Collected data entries
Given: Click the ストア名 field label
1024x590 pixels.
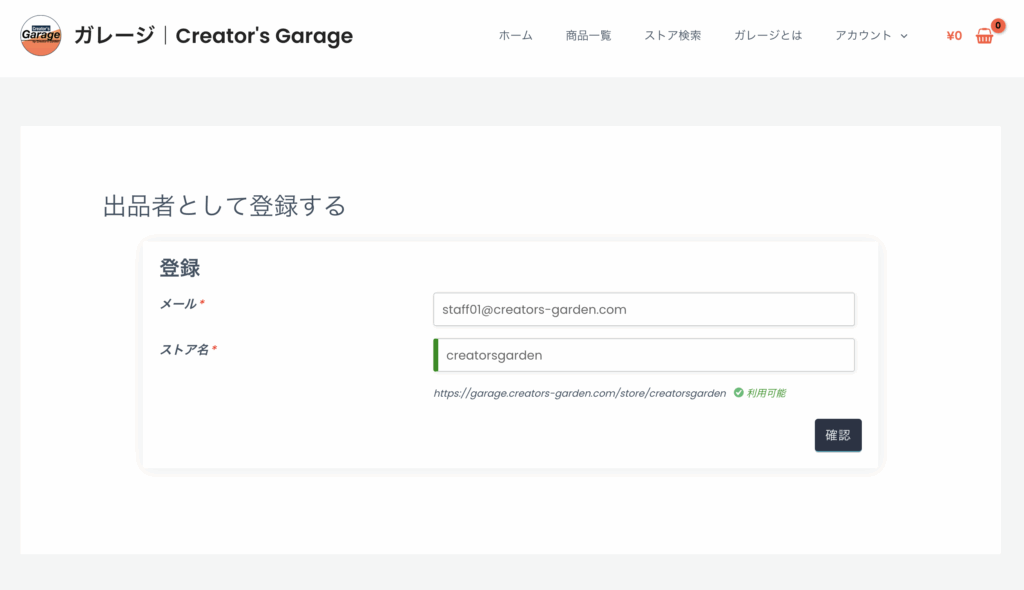Looking at the screenshot, I should [184, 350].
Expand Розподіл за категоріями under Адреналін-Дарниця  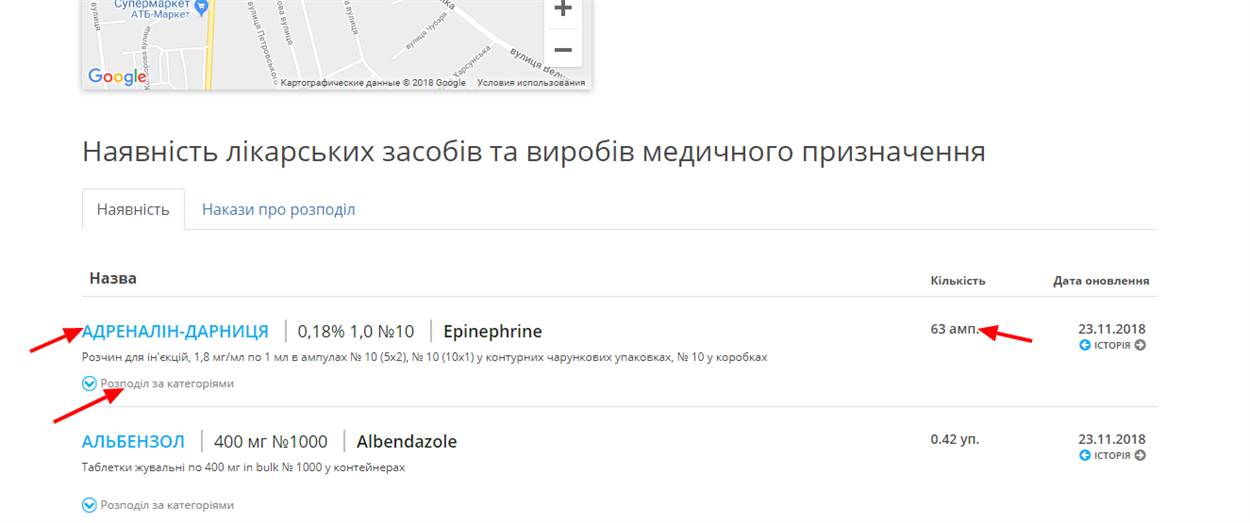click(166, 384)
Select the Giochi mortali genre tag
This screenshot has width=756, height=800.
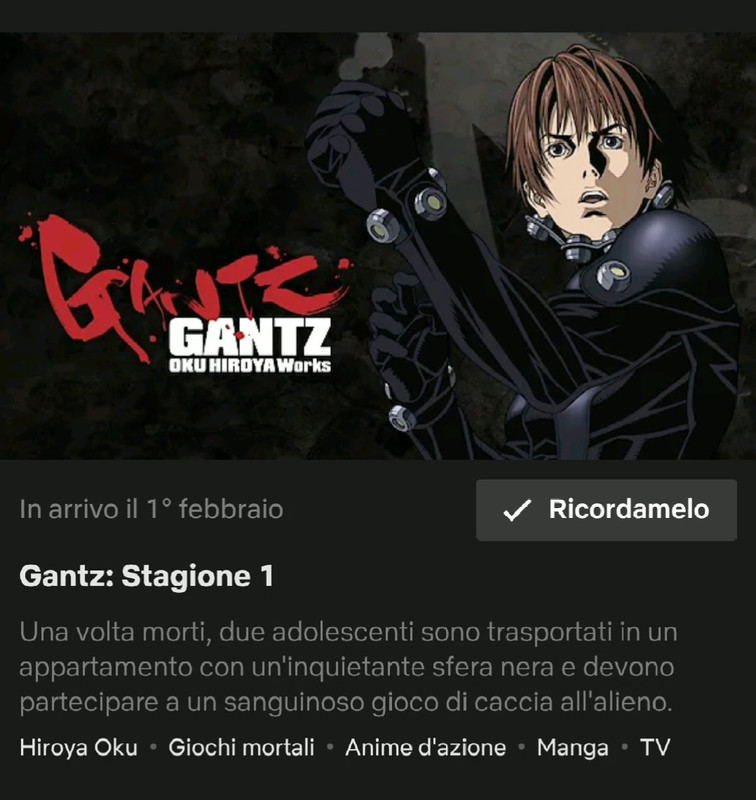click(241, 747)
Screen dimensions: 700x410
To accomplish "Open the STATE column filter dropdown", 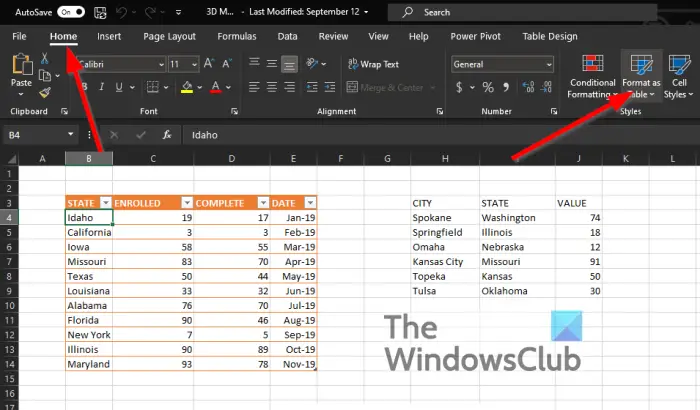I will pyautogui.click(x=105, y=203).
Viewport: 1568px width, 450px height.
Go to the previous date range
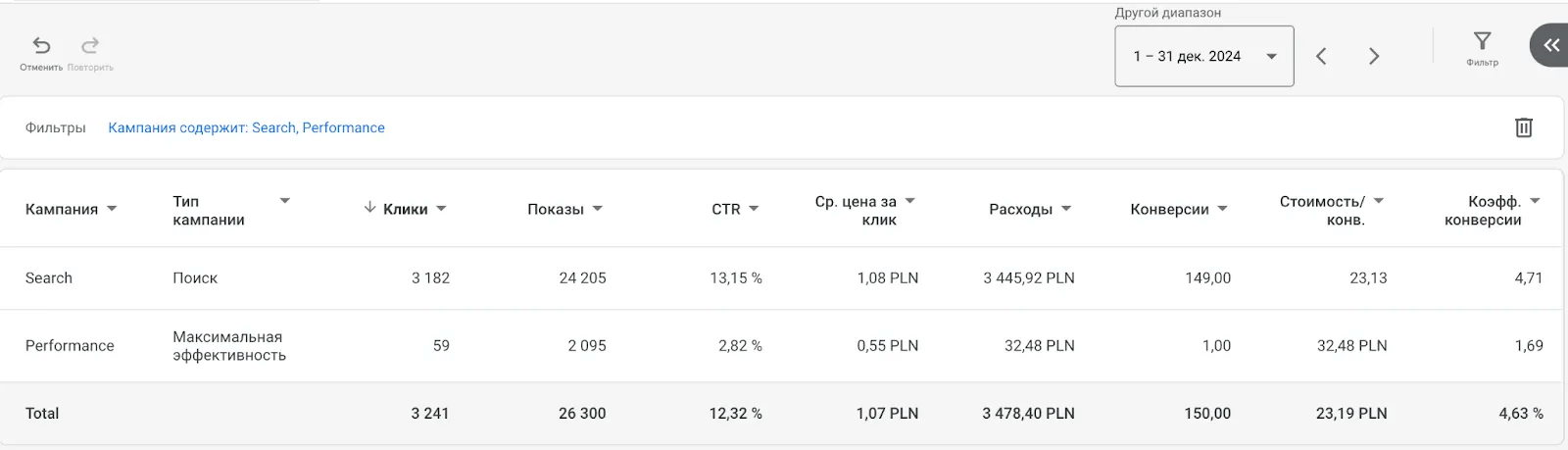(x=1321, y=57)
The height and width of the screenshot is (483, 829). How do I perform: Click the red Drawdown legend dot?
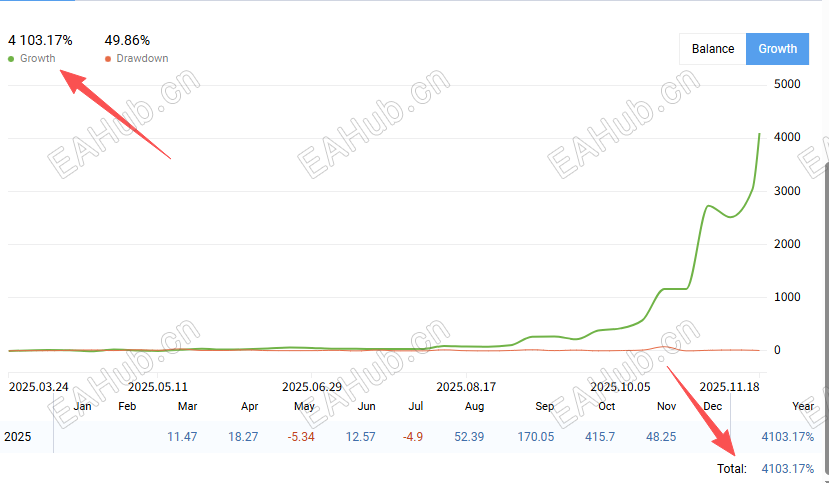point(108,59)
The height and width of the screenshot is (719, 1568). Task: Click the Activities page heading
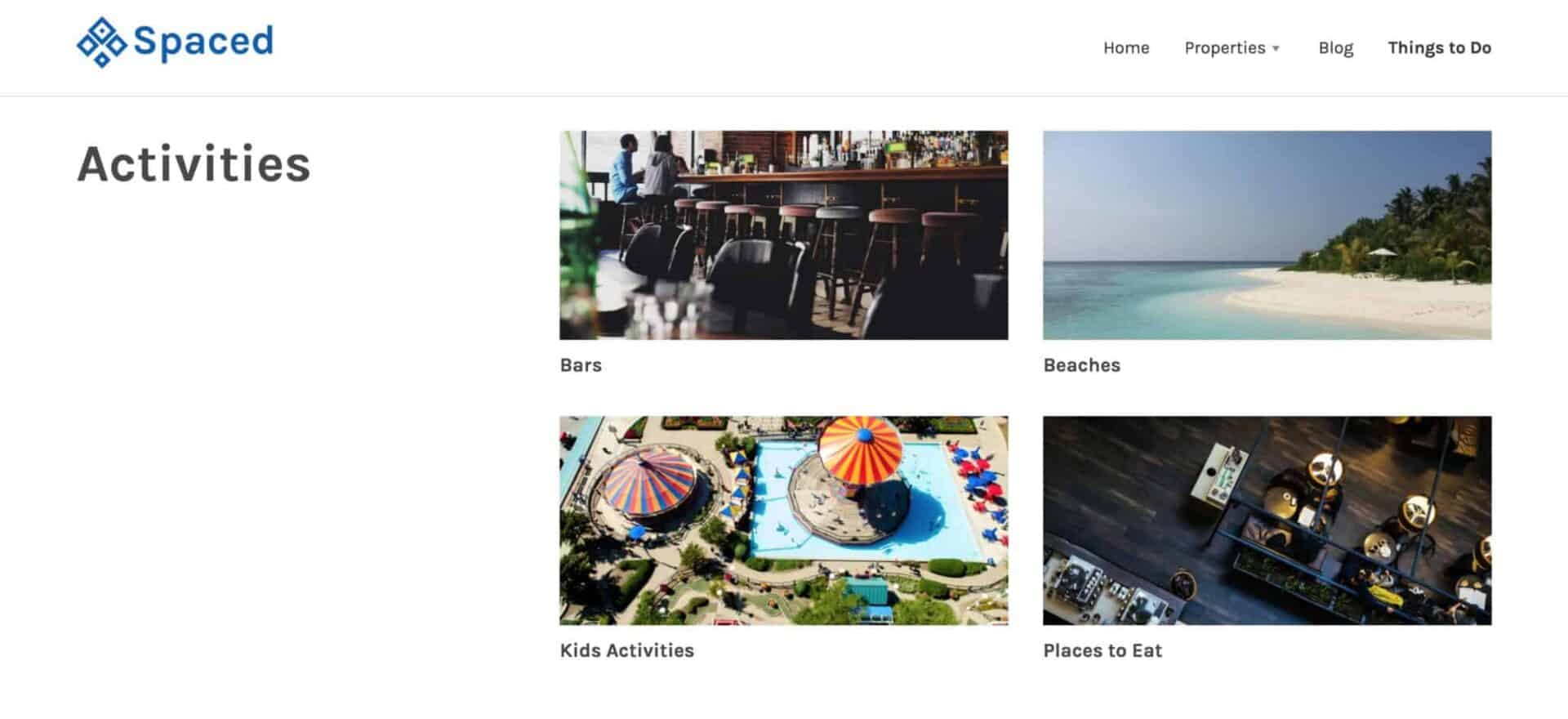[x=194, y=164]
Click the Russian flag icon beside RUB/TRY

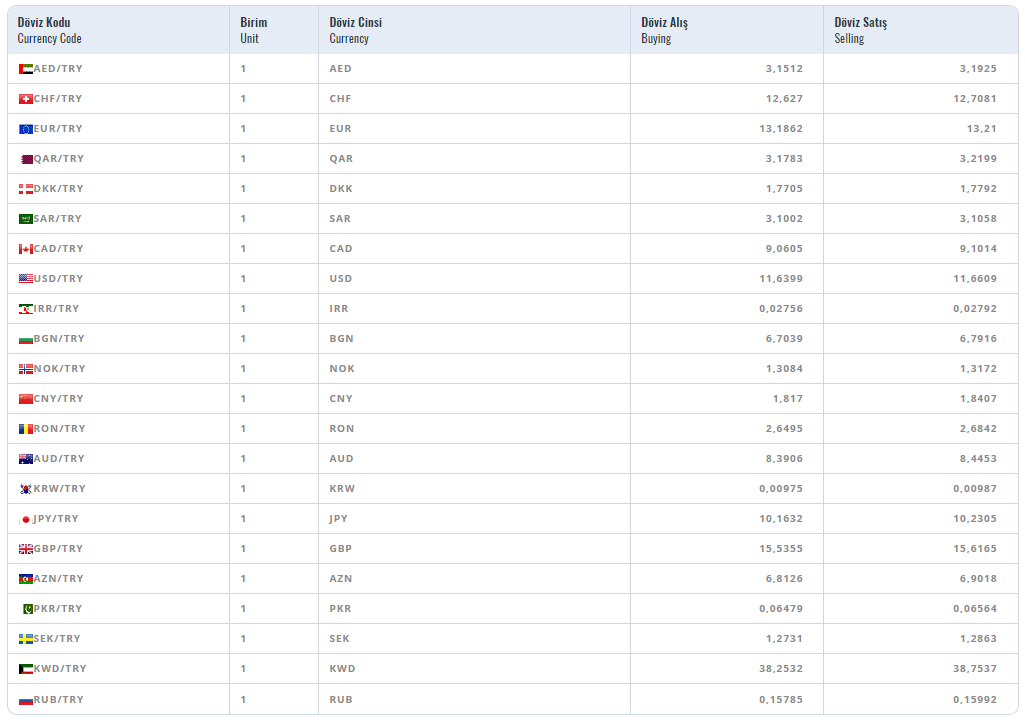25,700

*WHAT YOU WILL DO:* Copy exactly the lines from the one containing "Go to the previous date range" through the last line of the records above, including both, and omit every picture.

*RESPONSE TO THE TASK:*
Go to the previous date range
(x=1321, y=57)
The height and width of the screenshot is (483, 829). How do I perform: Click the red Drawdown legend dot?
point(108,59)
The height and width of the screenshot is (719, 1568). Task: Click the Activities page heading
[x=194, y=164]
Click the Russian flag icon beside RUB/TRY

25,700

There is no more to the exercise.